*** READING PASSAGE Section Begins ***

ISLAMABAD, 27 MAY 2022 – Two more wild polio cases have been confirmed from North Waziristan, leaving young boy and a girl paralysed. Both children are 18-months old and belong to Mir Ali.
The female child had onset of paralysis on 10 May and the male child on 11 May.
Both cases were confirmed by the Pakistan National Polio Laboratory at the National Institute of Health, Islamabad on Thursday, 26 May. This is the sixth case in North Waziristan, Khyber-Pakhtunkhwa, this year.
“These children will struggle for the rest of their lives because of the pain of disabilities caused by polio. I urge the people of Pakistan to vaccinate your children,” said Federal Health Minister Abdul Qadir Patel.
The southern districts of Khyber-Pakhtunkhwa that include North and South Waziristan, DI Khan, Bannu, Tank and Lakki Marwat, are at highest risk of wild poliovirus. While no human transmission has been reported outside North Waziristan, two positive environmental samples between April and May were reported from Bannu.
“All children suffering from wild polio are being offered rehabilitation services but regardless of the support the government provides, there is cure to polio. The only way to protect children is to give them repeated doses of the polio vaccine,” said Federal Health Secretary Aamir Ashraf Khawaja.
All children confirmed with wild polio this year belong to North Waziristan, where more cases are expected due to high refusal rates and instances of finger-marking without vaccination during campaigns.
“The Pakistan Polio Programme has conducted emergency campaigns in the area, while children are administered the vaccine at all entry and exit points from southern KP to control the spread of the virus,” said Dr Shahzad Baig, Coordinator, National Emergency Operations Centre. “The programme is working relentlessly to control the spread of wild polio, but we need the support of parents and caregivers to succeed in our mission of a polio-free Pakistan.”
The only two endemic countries in the world, Pakistan and Afghanistan, synchronized immunization campaigns from May 23 – May 27, vaccinating millions of children on both sides of the border.
Note for the Editor:
Polio is a highly infectious disease caused by poliovirus mainly affecting children under the age of five years. It invades the nervous system and can cause paralysis or even death. While there is no cure for polio, vaccination is the most effective way to protect children from this disease. Each time a child under the age of five is vaccinated, their protection against the virus is increased. Repeated immunisations have protected millions of children from polio, allowing almost all countries in the world to become polio-free, besides the two endemic countries of Pakistan and Afghanistan.

*** READING PASSAGE Section Ends ***
*** THE DATA Section Begins ***

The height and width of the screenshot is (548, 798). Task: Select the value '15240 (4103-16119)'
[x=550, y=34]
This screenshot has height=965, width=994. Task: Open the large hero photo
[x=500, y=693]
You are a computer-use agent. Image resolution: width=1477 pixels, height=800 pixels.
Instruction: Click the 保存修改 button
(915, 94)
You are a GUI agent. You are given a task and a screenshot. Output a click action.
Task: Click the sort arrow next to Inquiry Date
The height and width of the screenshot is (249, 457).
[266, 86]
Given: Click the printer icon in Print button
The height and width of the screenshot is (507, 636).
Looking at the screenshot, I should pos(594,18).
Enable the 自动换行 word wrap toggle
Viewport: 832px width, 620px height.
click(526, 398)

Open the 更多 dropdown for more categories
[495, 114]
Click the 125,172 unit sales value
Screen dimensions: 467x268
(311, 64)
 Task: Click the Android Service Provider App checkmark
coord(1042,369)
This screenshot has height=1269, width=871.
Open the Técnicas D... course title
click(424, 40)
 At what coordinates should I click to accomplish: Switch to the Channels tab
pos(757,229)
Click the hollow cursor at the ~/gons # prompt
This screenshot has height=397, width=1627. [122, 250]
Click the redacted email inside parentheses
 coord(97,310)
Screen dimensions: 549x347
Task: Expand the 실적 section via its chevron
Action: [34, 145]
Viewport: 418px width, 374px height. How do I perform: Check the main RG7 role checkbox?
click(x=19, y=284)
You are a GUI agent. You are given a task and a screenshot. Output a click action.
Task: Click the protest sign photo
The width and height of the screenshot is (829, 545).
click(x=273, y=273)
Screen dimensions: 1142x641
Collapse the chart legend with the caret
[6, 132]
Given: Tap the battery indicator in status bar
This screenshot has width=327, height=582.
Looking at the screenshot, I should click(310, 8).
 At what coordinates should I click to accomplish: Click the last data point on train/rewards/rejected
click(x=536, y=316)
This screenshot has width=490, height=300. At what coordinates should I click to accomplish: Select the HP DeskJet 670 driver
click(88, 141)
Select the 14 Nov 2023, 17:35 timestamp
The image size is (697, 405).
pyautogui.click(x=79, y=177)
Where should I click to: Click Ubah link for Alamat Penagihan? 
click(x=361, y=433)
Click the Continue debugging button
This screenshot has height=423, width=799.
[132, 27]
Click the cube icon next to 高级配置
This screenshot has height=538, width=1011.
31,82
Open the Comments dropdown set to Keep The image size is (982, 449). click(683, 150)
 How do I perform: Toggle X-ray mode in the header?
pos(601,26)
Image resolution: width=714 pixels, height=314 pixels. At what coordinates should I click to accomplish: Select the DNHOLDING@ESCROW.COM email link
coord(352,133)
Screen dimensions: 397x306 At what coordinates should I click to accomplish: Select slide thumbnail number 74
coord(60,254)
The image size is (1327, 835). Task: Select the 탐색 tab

*** THE DATA Section Ends ***

WHAT TO DO: Repeat, word for word, the portion of the polio press release between "Both cases were" and "Abdul Qadir Patel.", inclusive. The stored lines are not required for any of this work.

RESULT FOR THIS TASK:
Both cases were confirmed by the Pakistan National Polio Laboratory at the National Institute of Health, Islamabad on Thursday, 26 May. This is the sixth case in North Waziristan, Khyber-Pakhtunkhwa, this year.
“These children will struggle for the rest of their lives because of the pain of disabilities caused by polio. I urge the people of Pakistan to vaccinate your children,” said Federal Health Minister Abdul Qadir Patel.